> **DATASET EXTRACT**
↓

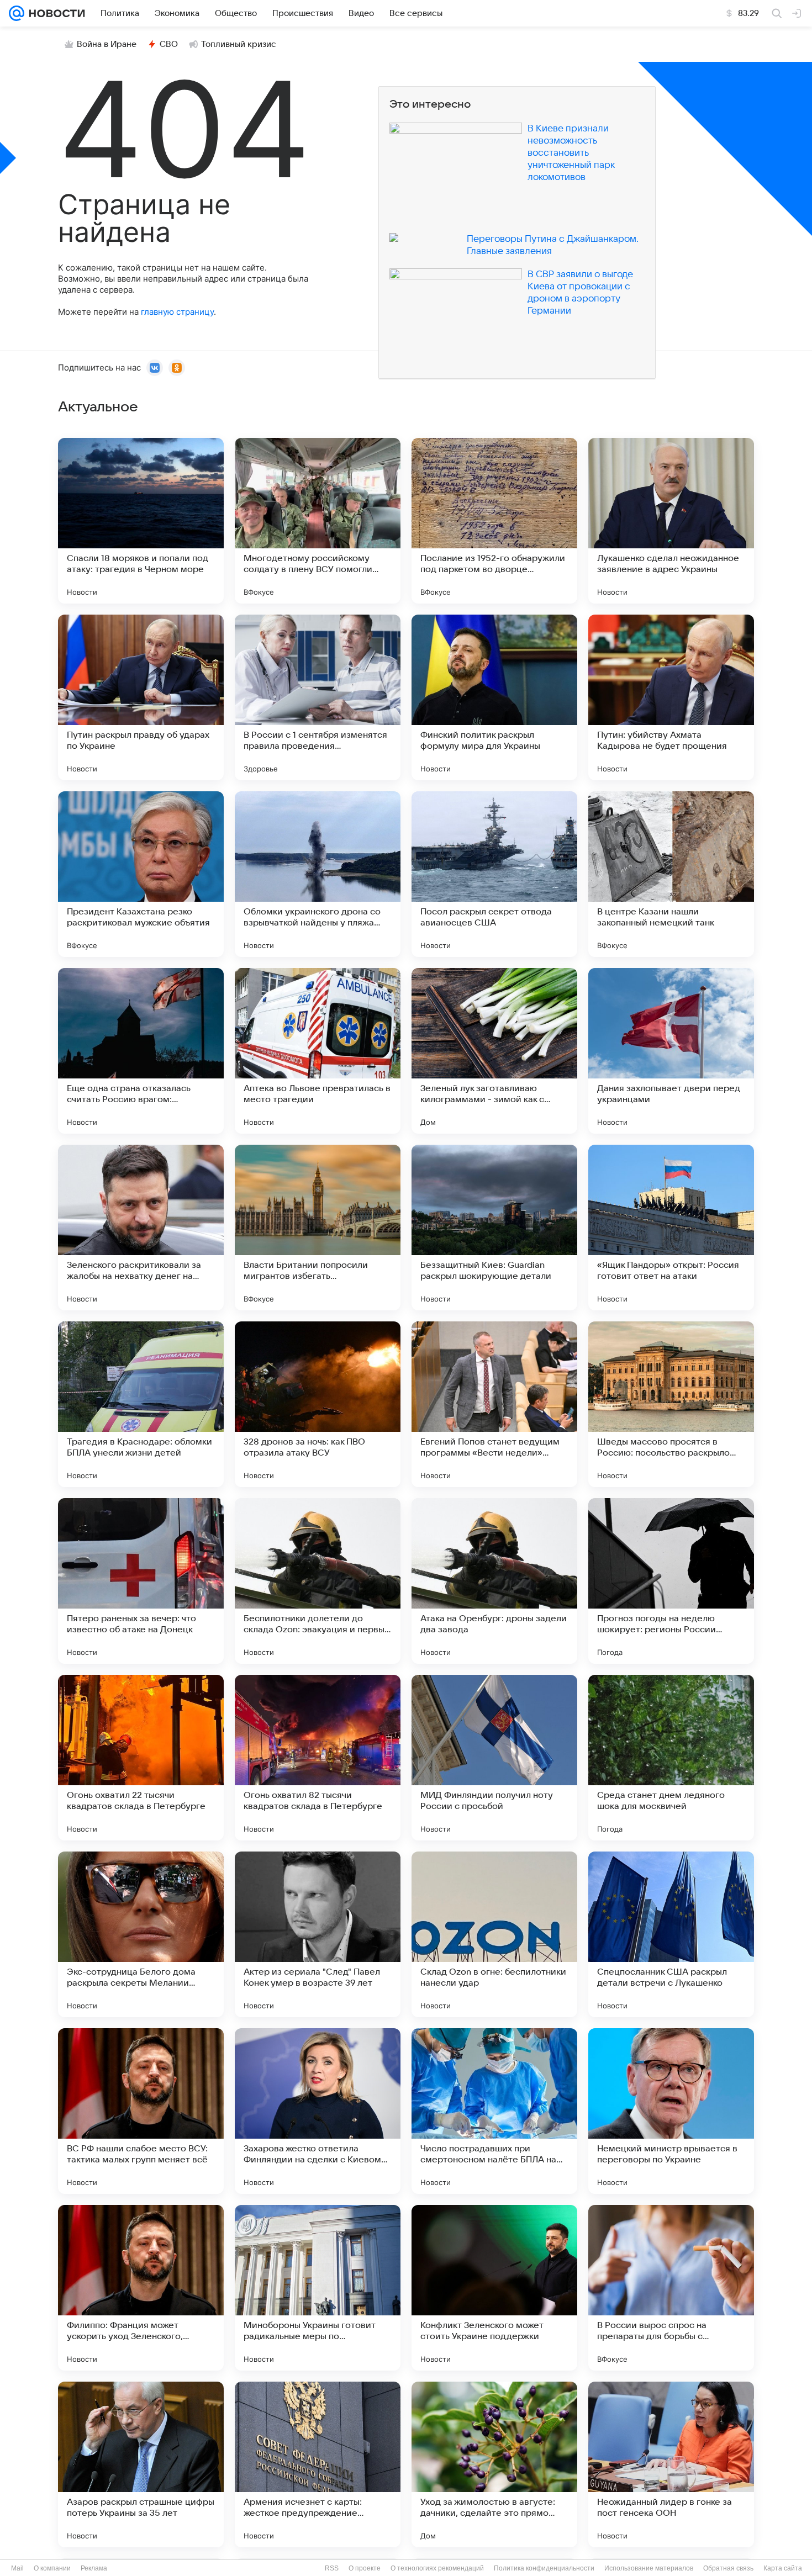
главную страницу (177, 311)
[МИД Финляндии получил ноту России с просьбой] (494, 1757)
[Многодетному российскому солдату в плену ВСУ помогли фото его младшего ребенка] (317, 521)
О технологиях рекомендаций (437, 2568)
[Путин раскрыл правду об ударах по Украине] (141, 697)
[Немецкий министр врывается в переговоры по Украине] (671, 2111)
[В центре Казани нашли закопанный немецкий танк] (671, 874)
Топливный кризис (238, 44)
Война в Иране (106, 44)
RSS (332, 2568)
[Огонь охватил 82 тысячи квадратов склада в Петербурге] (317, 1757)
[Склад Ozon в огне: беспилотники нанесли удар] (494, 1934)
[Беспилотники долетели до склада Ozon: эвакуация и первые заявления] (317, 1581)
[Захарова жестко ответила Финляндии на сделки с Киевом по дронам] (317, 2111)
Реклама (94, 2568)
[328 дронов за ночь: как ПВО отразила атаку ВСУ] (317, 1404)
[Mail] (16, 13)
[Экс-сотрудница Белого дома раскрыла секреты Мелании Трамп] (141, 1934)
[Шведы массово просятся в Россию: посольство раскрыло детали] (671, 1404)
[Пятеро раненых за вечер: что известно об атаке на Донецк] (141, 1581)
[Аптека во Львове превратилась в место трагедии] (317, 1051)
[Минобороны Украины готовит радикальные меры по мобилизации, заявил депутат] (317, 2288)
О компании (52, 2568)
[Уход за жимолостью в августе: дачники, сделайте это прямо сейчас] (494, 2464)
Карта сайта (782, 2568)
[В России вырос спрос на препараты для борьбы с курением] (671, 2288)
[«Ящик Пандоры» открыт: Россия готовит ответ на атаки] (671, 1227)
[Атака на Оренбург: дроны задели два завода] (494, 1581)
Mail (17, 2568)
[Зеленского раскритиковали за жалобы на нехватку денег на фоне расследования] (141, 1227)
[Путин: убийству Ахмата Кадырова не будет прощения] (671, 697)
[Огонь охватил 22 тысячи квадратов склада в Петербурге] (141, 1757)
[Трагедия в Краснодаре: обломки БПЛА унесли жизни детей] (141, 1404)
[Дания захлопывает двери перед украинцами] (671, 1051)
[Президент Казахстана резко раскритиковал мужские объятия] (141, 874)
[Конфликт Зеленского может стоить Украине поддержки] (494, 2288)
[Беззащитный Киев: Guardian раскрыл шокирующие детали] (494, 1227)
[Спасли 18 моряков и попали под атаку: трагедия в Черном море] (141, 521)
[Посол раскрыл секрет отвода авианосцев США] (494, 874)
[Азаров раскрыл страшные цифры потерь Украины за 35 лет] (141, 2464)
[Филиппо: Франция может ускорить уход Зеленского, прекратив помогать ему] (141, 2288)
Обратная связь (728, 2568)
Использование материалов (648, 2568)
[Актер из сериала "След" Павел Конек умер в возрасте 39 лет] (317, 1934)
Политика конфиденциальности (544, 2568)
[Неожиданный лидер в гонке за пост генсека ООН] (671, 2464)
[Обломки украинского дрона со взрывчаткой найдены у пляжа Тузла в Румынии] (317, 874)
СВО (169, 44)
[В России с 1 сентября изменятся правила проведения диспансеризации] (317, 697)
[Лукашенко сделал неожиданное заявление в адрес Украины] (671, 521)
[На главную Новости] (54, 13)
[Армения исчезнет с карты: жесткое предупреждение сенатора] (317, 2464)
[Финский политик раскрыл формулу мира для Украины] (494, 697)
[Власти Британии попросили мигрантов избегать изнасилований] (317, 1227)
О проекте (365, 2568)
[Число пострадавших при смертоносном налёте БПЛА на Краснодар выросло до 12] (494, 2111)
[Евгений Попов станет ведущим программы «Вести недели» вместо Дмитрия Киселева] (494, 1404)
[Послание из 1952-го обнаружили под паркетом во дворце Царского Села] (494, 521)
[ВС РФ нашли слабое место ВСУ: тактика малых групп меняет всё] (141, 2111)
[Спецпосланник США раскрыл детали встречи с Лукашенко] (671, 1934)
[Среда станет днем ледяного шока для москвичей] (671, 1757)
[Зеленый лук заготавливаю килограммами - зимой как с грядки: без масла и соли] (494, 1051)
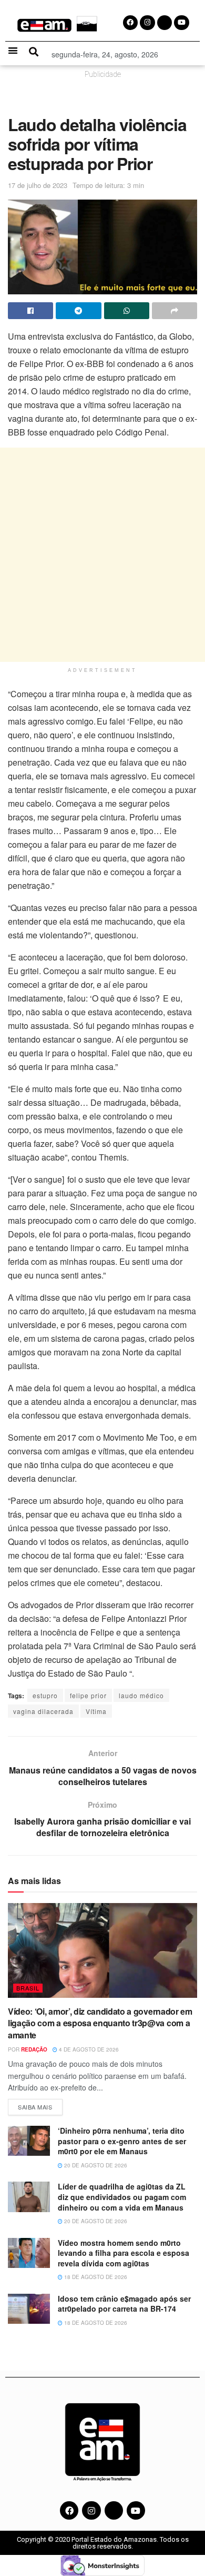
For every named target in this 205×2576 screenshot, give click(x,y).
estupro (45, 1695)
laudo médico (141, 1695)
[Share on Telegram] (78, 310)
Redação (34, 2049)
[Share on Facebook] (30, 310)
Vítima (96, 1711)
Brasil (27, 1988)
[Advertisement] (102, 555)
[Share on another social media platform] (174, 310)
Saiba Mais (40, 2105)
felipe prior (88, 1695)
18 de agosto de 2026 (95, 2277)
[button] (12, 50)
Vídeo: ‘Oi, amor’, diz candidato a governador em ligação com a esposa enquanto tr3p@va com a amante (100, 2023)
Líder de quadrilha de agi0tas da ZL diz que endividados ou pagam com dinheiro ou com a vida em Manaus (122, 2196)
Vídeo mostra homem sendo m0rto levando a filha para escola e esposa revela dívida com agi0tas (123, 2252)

↑
↓

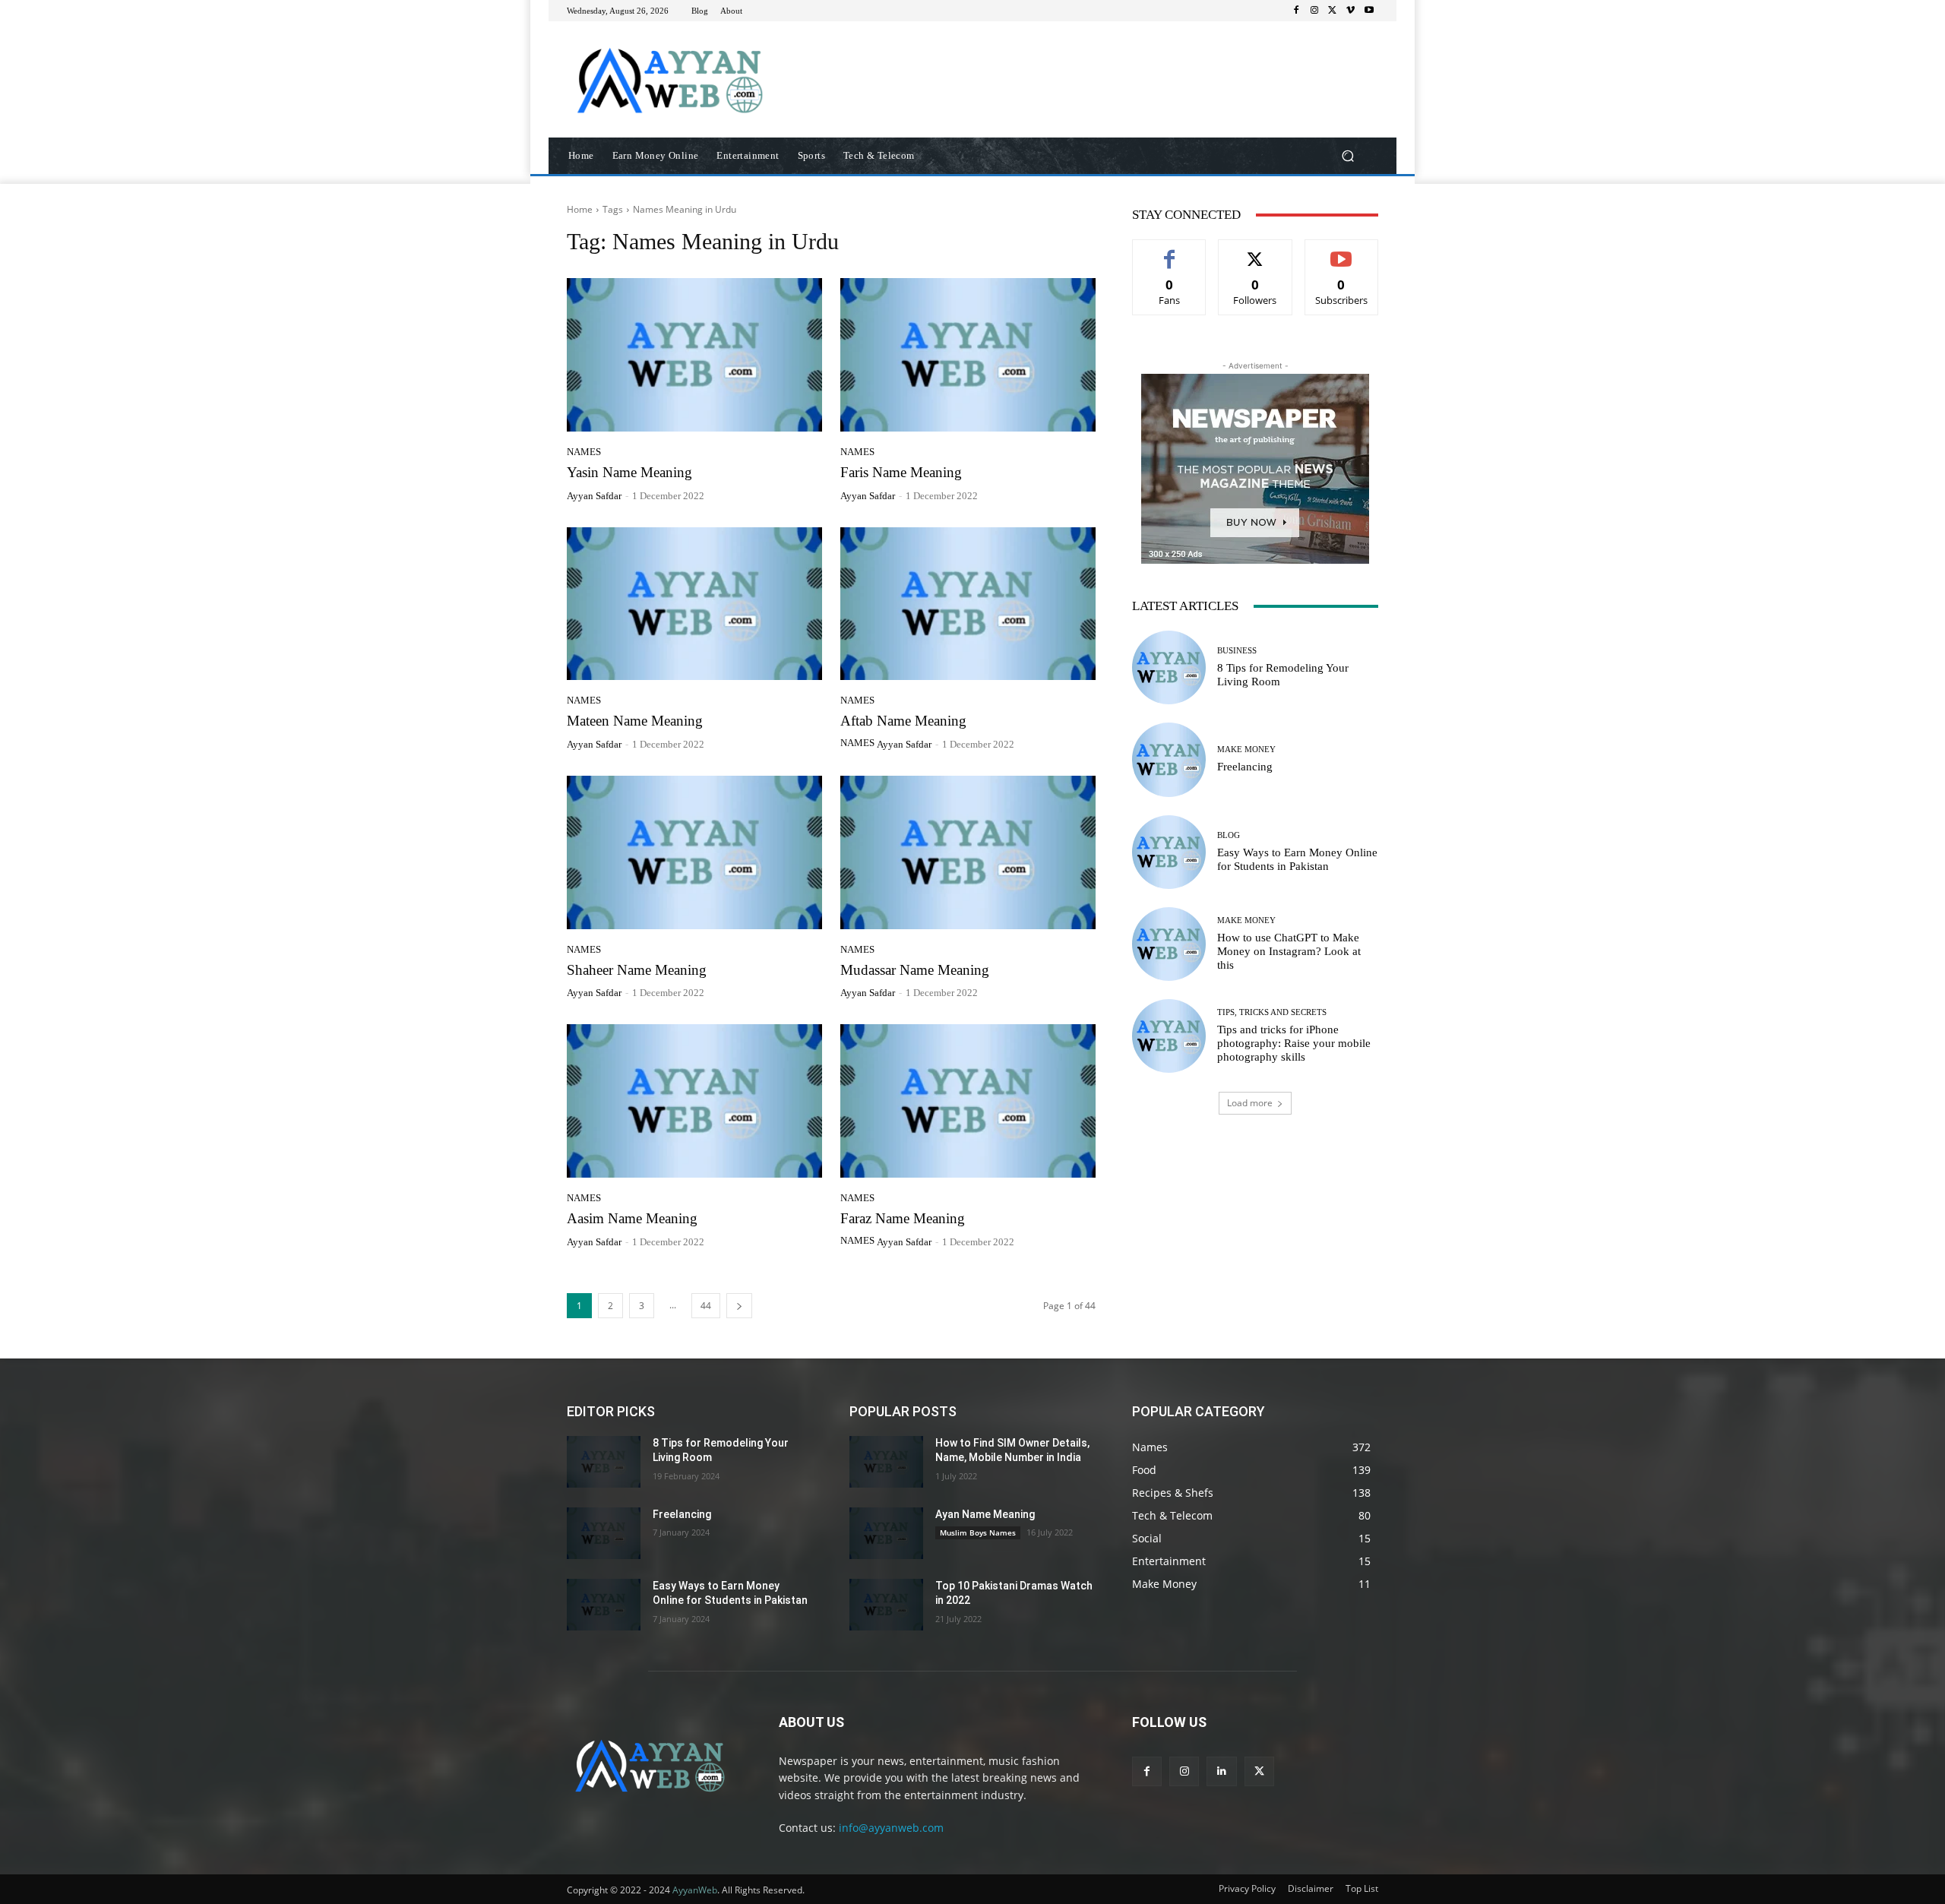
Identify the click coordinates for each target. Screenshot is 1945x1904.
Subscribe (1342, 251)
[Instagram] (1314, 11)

↑

Write out exactly the lines that fall from the line with "Vítima (96, 1711)" to the line with "Vídeo mostra homem" in the records above, keeping both ends.

> **EXERCISE RESPONSE**
Vítima (96, 1711)
Brasil (27, 1988)
[Advertisement] (102, 555)
[Share on another social media platform] (174, 310)
Saiba Mais (40, 2105)
felipe prior (88, 1695)
18 de agosto de 2026 (95, 2277)
[button] (12, 50)
Vídeo: ‘Oi, amor’, diz candidato a governador em ligação com a esposa enquanto tr3p@va com a amante (100, 2023)
Líder de quadrilha de agi0tas da ZL diz que endividados ou pagam com dinheiro ou com a vida em Manaus (122, 2196)
Vídeo mostra homem sendo m0rto levando a filha para escola e esposa revela dívida com agi0tas (123, 2252)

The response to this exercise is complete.